A Comprehensive Strategy for Combating Terrorism

Publication Type:

Book Chapter

Source:

Combating Transnational Terrorism, Procon, Sofia, p.253-270 (2016)

Abstract:

Terrorism is a deadly problem with a long history. From the earliest accounts of the Zealots-Sicarii in Jerusalem in the first century to the violent atrocities of the ‘Islamic State,’ al-Shabaab, and Boko Haram in current times, terrorism has remained a perennial scourge. Many have tried to eliminate the threat of terrorism, but always with mixed and incomplete results. The main reason for this discouraging record is that terrorism is ultimately a tactic used by individuals and groups who want to force political change by means of violence against non-combatants. One cannot completely eradicate terrorism any more than one can stop murder, suicide, or theft. Therefore, counter-terrorism (CT) strategies are considered successful only to the extent that they reduce the incidence of terrorism to some manageable level. The elusive characterization of terrorism also complicates the development of comprehensive CT strategies. Insurgents frequently employ acts of terrorism against civilians, while also conducting guerrilla warfare against state security forces.
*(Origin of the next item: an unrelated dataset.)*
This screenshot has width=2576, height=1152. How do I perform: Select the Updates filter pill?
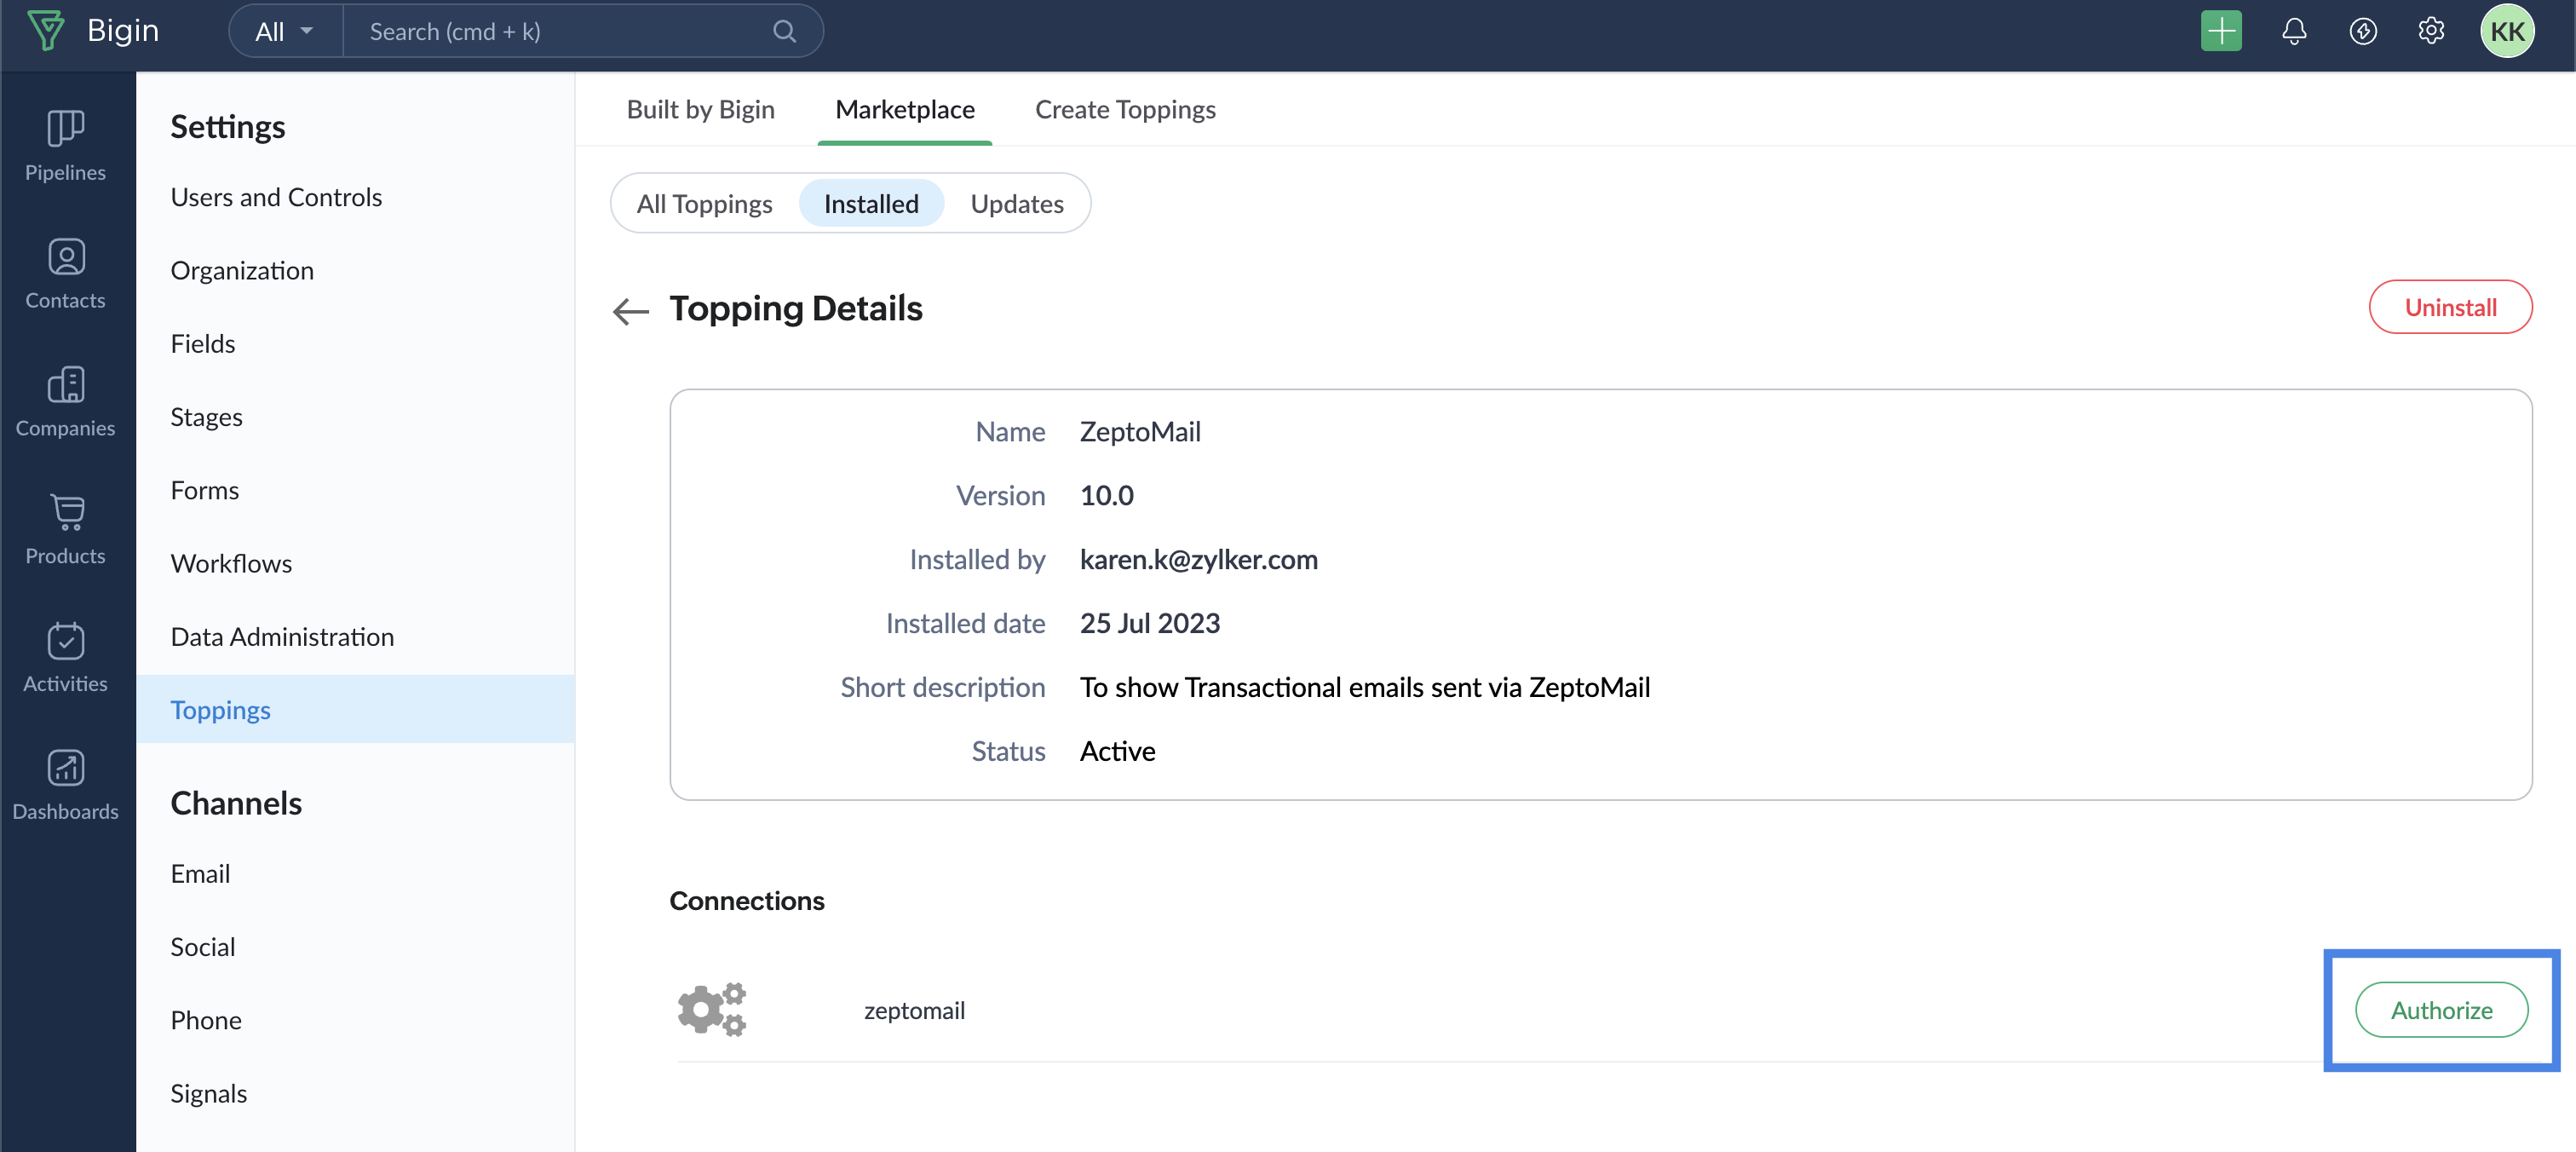1016,204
For this reason, many CT strategies necessarily include elements of counterinsurgency. Additionally, some view terrorism as a form of warfare while others consider it an extreme form of criminal activity. President George W. Bush’s declaration of the “Global War on Terror” is the starkest example of the former approach and one that immediately attracted criticism that it would be no more conclusive than a “war on drugs” or a “war on poverty.” There are few absolutes and no magic solutions in CT. Sadly, history provides many examples of misguided CT strategies and relatively few success stories. Nonetheless, most effective strategies recognize terrorism as a complex political and social phenomenon and use a wide range of tools that are selectively targeted against specific threats. Terrorism is increasingly transnational in nature. This characteristic demands a ‘home game’ and an ‘away game,’ as well as extensive international cooperation. Good CT strategy requires simultaneous offense, defense, and consequence management. It is only as good as the organizations, people, and procedures used to implement it. Security remains a fundamental responsibility of the state, and therefore CT strategy is a necessary, albeit imperfect, endeavor.